Page 1 of 1

Project: 2653 (Run 21, Clone 89, Gen 118)

Posted: Sun Jun 28, 2009 10:19 pm
by anko1
Simulation instability. Couldn't read results, so nothing was sent back. [I checked my work folder and there's no results file for 08.]

Code: Select all

[12:05:36] + Closed connections
[12:05:36] 
[12:05:36] + Processing work unit
[12:05:36] Work type a1 not eligible for variable processors
[12:05:36] Core required: FahCore_a1.exe
[12:05:36] Core found.
[12:05:36] Using generic mpiexec calls
[12:05:36] Working on queue slot 08 [June 27 12:05:36 UTC]
[12:05:36] + Working ...
[12:05:36] - Calling 'mpiexec -np 4 -channel auto -host 127.0.0.1 FahCore_a1.exe -dir work/ -suffix 08 -checkpoint 15 -verbose -lifeline 6460 -version 623'

[12:05:37] 
[12:05:37] *------------------------------*
[12:05:37] Folding@Home Gromacs SMP Core
[12:05:37] Version 1.74 (March 10, 2007)
[12:05:37] 
[12:05:37] Preparing to commence simulation
[12:05:37] - Ensuring status. Please wait.
[12:05:39] - Starting from initial work packet
[12:05:39] 
[12:05:39] Project: 2653 (Run 21, Clone 89, Gen 118)
[12:05:39] 
[12:05:40] Assembly optimizations on if available.
[12:05:40] Entering M.D.
[12:05:58] percent)
[12:05:58] - Starting from initial work packet
[12:05:58] 
[12:05:58] Project: 2653 (Run 21, Clone 89, Gen 118)
[12:05:58] 
[12:06:00] Entering M.D.
[12:06:06] Rejecting checkpoint
[12:06:07] Protein: Protein in POPC
[12:06:07] Writing local files
[12:06:08] Extra SSE boost OK.
[12:06:08] Writing local files
[12:06:09] Completed 0 out of 500000 steps  (0 percent)
[12:19:00] Writing local files
[12:19:01] Completed 5000 out of 500000 steps  (1 percent)
                         {snip}
[08:00:06] Timered checkpoint triggered.
[08:00:24] Writing local files
[08:00:24] Completed 450000 out of 500000 steps  (90 percent)
[08:00:24] Quit 101 - XTC error
[08:00:24] Simulation instability has been encountered. The run has entered a
[08:00:24]   state from which no further progress can be made.
[08:00:24] This may be the correct result of the simulation, however if you
[08:00:24]   often see other project units terminating early like this
[08:00:24]   too, you may wish to check the stability of your computer (issues
[08:00:24]   such as high temperature, overclocking, etc.).
[08:00:24] Going to send back what have done.
[08:00:24] logfile size: 8784
[08:00:24] - Could not open results file
[08:00:24] - Failed to delete work/wudata_08.sas
[08:00:24] - Failed to delete work/wudata_08.goe
[08:00:24] Warning:  check for stray files
[08:00:24] 
[08:00:24] Folding@home Core Shutdown: EARLY_UNIT_END
[08:00:24] 
[08:00:24] Folding@home Core Shutdown: EARLY_UNIT_END
[08:00:29] CoreStatus = 7B (123)
[08:00:29] Sending work to server
[08:00:29] Project: 2653 (Run 21, Clone 89, Gen 118)
[08:00:29] - Error: Could not get length of results file work/wuresults_08.dat
[08:00:29] - Error: Could not read unit 08 file. Removing from queue.
[08:00:29] Trying to send all finished work units
[08:00:29] + No unsent completed units remaining.
[08:00:29] - Preparing to get new work unit...
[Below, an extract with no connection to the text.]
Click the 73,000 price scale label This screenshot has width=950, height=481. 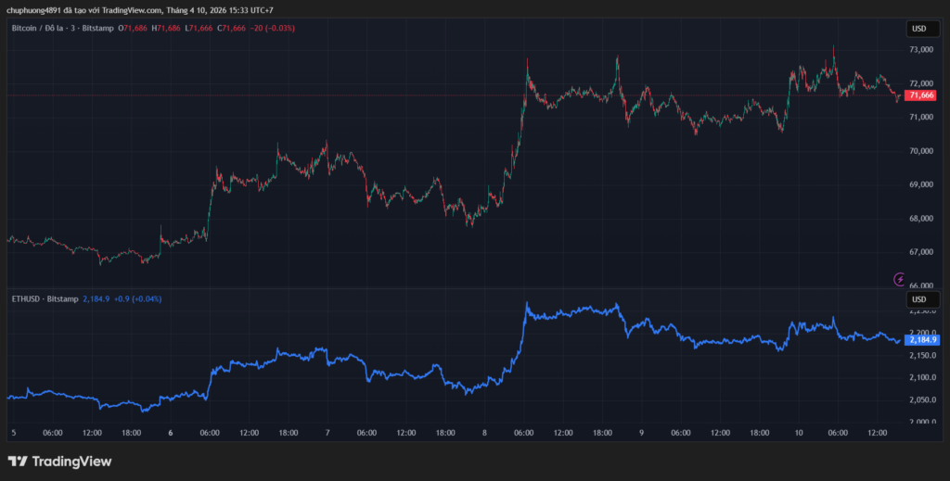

Re: Project: 2653 (Run 21, Clone 89, Gen 118)

Posted: Fri Jul 03, 2009 1:03 pm
by susato
Thanks for the report, anko1

Re: Project: 2653 (Run 21, Clone 89, Gen 118)

Posted: Sat Jul 04, 2009 2:50 am
by bruce
If past experience is any guide, XTC errors seem to be associated with a full disk or some other similar condition (like interference from an AV program) preventing FAH from reading and writing whatever it wants in it's work directly.

Re: Project: 2653 (Run 21, Clone 89, Gen 118)

Posted: Sat Jul 04, 2009 3:07 am
by anko1
Thanks for the input, Bruce. It's been awhile since the error, so I may not recall correctly, but I think there were some errors on the following units, and when I checked the work folder there were a lot of stray files hanging around (files left from other units), so that may have been it. I cleaned it up and things have been going well since.